To say I am discouraged is an understatement and yes, I am having a pity party. If I am honest I am a little upset with God, too. Doesn’t He remember everything else I have been through this year? Haven’t I gone through more in these last few years then some people do in an entire lifetime? Is this love because it sure doesn’t feel like it? What would have happened to me if I had been one of His children if this is what happens to one of His own? I wanted to start the backhoe and begin digging out the opening to my pit but then I chose to do what I had learned over the last year, to turn to God with my disappointment and discouragement and to trust that He would be there.
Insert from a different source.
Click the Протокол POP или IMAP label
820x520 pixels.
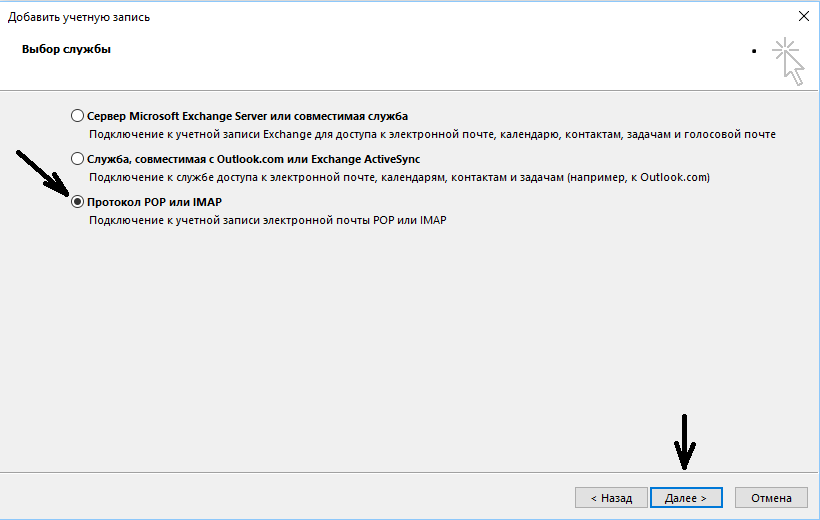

I am doing an inductive study of the Psalms and this morning I read Psalm 109 where David is venting to God about how he is feeling about being slandered. David didn’t mince words or try to make it sound politically correct or pretty. He just told God what He was feeling which is funny because God already knew but He wants us to acknowledge it before He does anything about it. After studying that Psalm for a while I was encouraged to do the same thing. If God allowed David to say what was on his heart, wouldn’t He listen to me as well? I began journaling about my disappointments and frustrations and just like He did with David, He allowed me to get it all out. I am always amazed that God, the creator of all things, will give me the time to vent about what is on my heart and not only that He will allow me to do it, He wants me to do it. I am certainly not David yet He listens. That is still a mind boggling truth to me.
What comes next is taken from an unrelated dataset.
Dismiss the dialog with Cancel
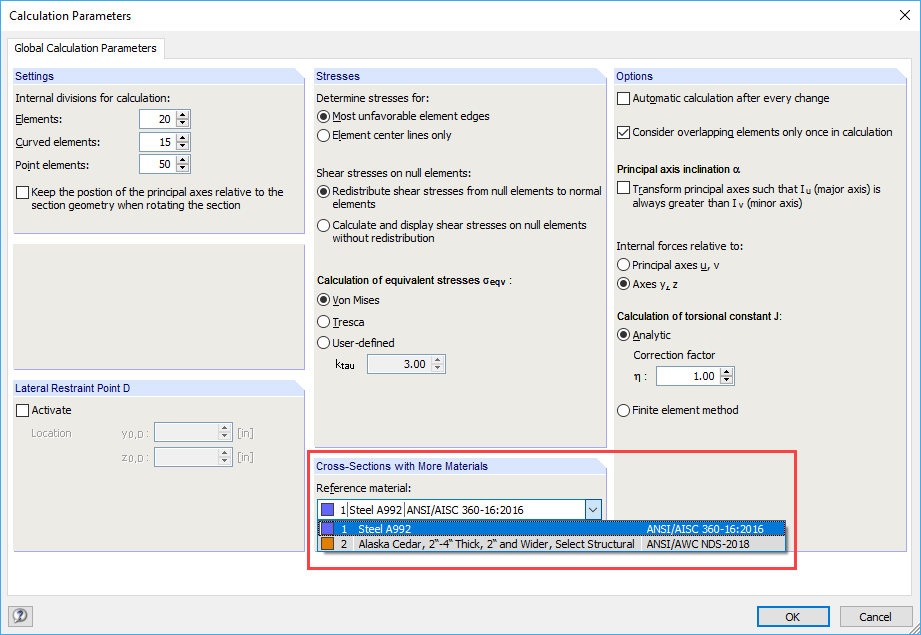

After I vented and acknowledged my disappointment with my situation and with God, He began reminding me of a time during my journey out of my past when it wasn’t moving fast enough and felt like I wasn’t making any forward progress. At that time, God told me we were circling just like my husband does when he is waiting his turn to land at an airport and just like Moses did out in the wilderness for forty years. He very gently reminded me that He was in control, His way and His timing, and that this is a season of further refining much like the wilderness experience was for Moses and his followers. He wants me to work through my disappointment with life and with Him but continue to love and obey Him in spite of it. I am not always going to get my way, things are not always going to work out the way I had hoped, would I continue to follow Him if this happened? Would I still love Him if my situation doesn’t improve or gets worse? What is in my heart? Will it stay open to Him even if life isn’t fair or doesn’t make sense? He can’t or won’t force me to continue on with Him, it will always be my choice but what better way to learn this then to walk it out. He doesn’t promise us a walk without disappointment or pain, He does promise to be with us as we walk out whatever it is that is on our path.
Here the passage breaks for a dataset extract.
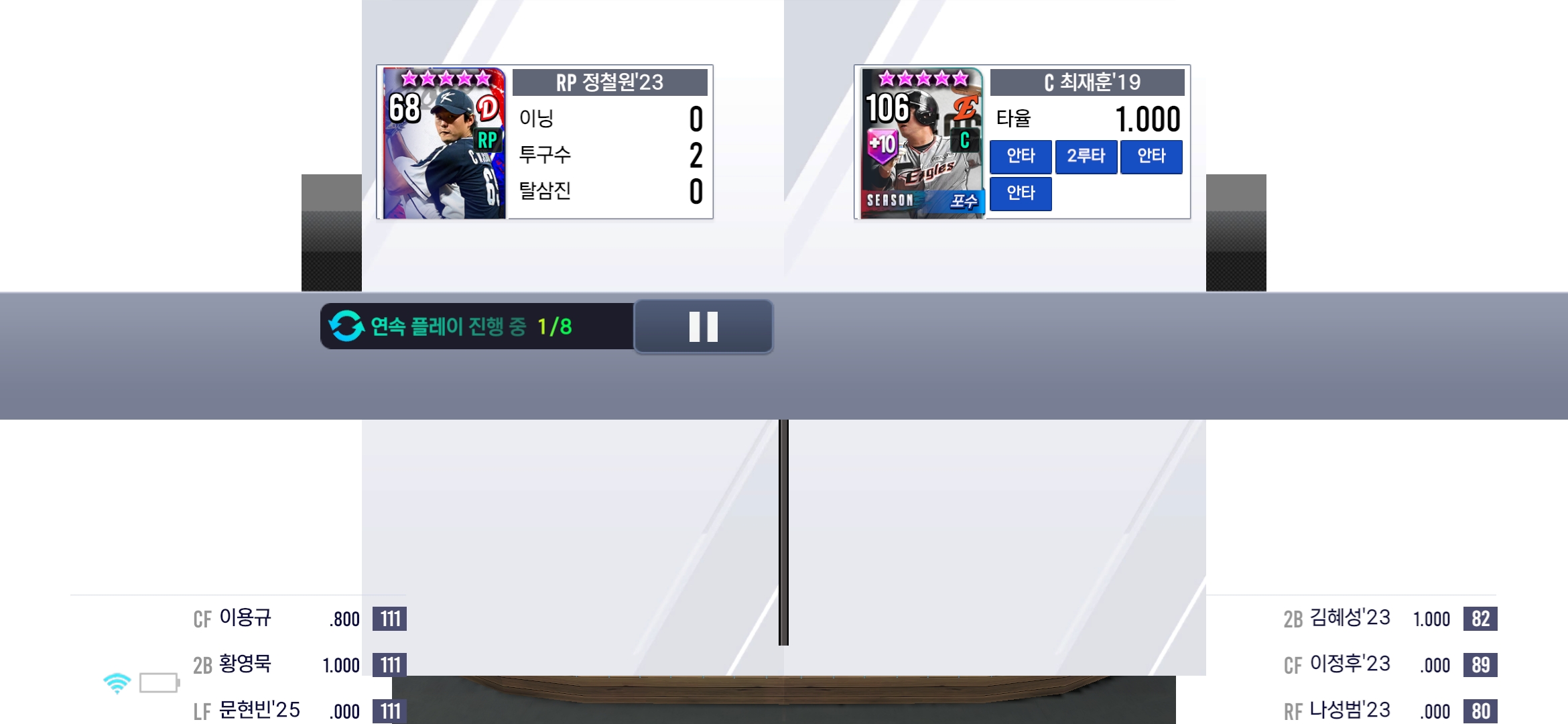1568x724 pixels.
Task: Select RF 나성범'23 in opponent lineup
Action: (x=1389, y=711)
I would like to say I am totally better but that wouldn’t be truth. I am comforted and confident that God is with me and He is in control. I have resolved to walk through these situations with His grace and strength and to keep my heart open to Him. I don’t know how long this season of circling will continue, I am praying that it doesn’t last forty years like it did for the exiles in the wilderness but whatever happens I have the assurance that I am not walking it alone so for now you can find me circling.